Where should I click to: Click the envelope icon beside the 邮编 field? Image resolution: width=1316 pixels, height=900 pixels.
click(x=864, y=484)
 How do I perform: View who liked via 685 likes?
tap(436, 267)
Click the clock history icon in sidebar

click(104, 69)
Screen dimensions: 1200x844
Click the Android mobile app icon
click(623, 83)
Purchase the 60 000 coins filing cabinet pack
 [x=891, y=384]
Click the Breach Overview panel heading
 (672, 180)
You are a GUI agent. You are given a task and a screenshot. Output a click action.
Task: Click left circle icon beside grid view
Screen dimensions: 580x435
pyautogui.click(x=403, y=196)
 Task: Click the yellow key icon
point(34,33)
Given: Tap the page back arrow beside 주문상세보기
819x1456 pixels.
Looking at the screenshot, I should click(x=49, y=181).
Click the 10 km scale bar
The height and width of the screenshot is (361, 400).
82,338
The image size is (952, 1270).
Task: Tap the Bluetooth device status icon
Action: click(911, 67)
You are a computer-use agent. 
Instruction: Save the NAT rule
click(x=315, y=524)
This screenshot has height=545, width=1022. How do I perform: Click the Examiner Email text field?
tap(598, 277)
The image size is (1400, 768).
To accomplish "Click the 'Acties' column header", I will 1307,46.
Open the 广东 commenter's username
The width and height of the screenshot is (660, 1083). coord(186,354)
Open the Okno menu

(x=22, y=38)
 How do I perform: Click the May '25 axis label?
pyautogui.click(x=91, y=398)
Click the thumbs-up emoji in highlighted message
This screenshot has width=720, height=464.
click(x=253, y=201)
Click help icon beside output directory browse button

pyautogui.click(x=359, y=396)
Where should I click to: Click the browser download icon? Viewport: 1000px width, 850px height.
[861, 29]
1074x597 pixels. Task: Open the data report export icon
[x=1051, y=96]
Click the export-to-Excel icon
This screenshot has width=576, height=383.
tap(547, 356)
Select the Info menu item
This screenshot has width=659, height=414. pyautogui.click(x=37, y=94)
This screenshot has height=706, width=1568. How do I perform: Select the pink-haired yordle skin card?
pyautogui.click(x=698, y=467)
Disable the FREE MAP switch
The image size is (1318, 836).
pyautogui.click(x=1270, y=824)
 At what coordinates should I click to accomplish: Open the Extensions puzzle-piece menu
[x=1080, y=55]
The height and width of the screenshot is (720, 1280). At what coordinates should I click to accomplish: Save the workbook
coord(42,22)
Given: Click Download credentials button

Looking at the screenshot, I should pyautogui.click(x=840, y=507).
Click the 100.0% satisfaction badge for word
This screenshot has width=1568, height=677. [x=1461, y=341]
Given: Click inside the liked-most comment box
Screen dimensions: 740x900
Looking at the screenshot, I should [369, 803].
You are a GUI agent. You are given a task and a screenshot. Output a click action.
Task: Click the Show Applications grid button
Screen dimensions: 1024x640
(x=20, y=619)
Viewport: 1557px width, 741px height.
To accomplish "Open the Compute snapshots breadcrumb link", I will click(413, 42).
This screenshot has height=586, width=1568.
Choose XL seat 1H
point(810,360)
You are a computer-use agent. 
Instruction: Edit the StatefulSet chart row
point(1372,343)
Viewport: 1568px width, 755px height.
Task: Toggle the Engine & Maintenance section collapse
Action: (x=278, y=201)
===
[Try it]:
For each line of the entries that holds the word "will", pull that line out.

[Answer section]:
To accomplish "Click the 'Acties' column header", I will 1307,46.
To accomplish "Open the Compute snapshots breadcrumb link", I will click(413, 42).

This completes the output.